**Your task**
According to the essay on first light below, how long before dawn does first light occur?

-------- Document excerpt

You see, this morning, we didn’t go out for breakfast. i started my morning routine, early, even for me because i went to bed much earlier than usual. Why? Because i was tired. Don’t know why. But i listen to my body and at my age, my body is a non-stop gossip.

So i get up tp go through my morning routine and plan to add a couple of things. Productive or perhaps just fiddlin’ around? Depends on how you look at it, i guess.

Regardless, i went to my little cabin in the woods, which i don’t really have, but the garage serves that purpose in my life.

i noted the sun is rising later. It was dark throughout the house. i walked to the breezeway for the paper and stuff out of the long-lived refrigerator, which they don’t make no more as pointed out by one Danielle Boggs, but i guess the new ones are prettier in the kitchen, and it was dark, but as i emerged from the garage and walked to the driveway to retrieve my paper, which had been delivered by some old man in a late model car when he tossed it out the passenger side window and some ungodly hour long before i made it out and that always hacks me off because our newspaper, now printed in LA ’cause the local publishers valued money over community identity and now the sports scores are not included because the games ended after the deadline ’cause the papers have to printed before sent to down here and perhaps that is really why i favored afternoon papers in my newspaper days as the Nashville Banner and the Watertown (NY) Daily Times always had the complete scores in their editions. But that is another matter, and…

Anyhow, as i walked toward the plastic bagged newspaper, which is never tri-folded and delivered by a “paperboy” on his bicycle, one-speed, mind you, with a basket on the handlebars where the tri-folded papers were carried…oops…

Anyhow, i saw first light, real, no-kidding first light. Like on the bridge of a ship for the morning watch (0400-0800 but not really cause it was truncated due to the morning mess). You see (and man, did i see a lot of them), first light occurs about 45 minutes before dawn. It is truly first light. Like a band of lighter dark on the eastern horizon, gradually turning black to gray, brightening the sky, all of it before that old man sun does his rolling around the heavens all day.

It is a quiet time of day. Peaceful. Doves like it and announce it but they do not disturb the quiet. This morning, there was a different call, a plea, but repetitive. Not dove, not coyote, not owl. i imagined a big bird, or perhaps something like a fox. The sound didn’t disturb my quiet, which feels like i hear it. It is not a passive thing. This quiet feels like it covers the earth with its friend first light. There are no honks or sirens or screeches of brakes or slamming of doors or chatter of neighbors or televisions, radios or whatever blaring stuff, noise mostly.

It is just me on a driveway in Southwest corner suburbia watching first light in the quiet framing Mount Miguel into focus to the east, fading the stars into the depths of the heavens.

Most mornings, i just stand there rapt with first light, marveling at how i got here, where i came from.

i take a sip of my coffee from my last ship’s mug.

I am at peace.

And that, i think, is all i can hope for.

----------------
-------- Data rows

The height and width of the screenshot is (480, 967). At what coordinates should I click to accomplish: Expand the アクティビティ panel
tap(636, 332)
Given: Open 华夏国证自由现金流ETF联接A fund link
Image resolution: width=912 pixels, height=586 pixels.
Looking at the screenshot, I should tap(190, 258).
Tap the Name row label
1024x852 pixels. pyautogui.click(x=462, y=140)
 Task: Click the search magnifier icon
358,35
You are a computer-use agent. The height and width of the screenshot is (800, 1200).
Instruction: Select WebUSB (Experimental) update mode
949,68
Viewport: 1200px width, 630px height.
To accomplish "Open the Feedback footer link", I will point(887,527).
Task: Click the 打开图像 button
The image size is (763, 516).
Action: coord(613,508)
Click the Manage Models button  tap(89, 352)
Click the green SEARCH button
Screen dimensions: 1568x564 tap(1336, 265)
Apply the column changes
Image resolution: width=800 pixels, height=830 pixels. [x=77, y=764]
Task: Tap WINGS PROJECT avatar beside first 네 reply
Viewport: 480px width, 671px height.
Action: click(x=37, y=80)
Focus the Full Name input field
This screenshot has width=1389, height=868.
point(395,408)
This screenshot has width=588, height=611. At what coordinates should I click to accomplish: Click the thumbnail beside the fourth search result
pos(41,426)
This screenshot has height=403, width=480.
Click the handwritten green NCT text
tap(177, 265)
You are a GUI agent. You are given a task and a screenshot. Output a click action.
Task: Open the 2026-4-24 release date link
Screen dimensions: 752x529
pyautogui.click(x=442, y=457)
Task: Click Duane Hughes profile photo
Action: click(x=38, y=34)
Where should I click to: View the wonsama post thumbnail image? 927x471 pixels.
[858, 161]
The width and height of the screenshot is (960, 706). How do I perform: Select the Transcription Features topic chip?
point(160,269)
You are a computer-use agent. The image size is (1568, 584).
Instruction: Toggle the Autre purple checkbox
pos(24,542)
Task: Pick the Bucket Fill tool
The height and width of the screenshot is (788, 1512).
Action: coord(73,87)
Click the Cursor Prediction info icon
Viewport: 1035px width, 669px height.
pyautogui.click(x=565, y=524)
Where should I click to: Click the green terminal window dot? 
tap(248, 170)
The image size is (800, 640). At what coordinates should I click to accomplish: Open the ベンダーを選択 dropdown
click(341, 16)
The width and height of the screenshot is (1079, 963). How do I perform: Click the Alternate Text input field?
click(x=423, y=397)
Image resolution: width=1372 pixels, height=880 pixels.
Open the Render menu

----------------

**Response below**
About 45 minutes before dawn.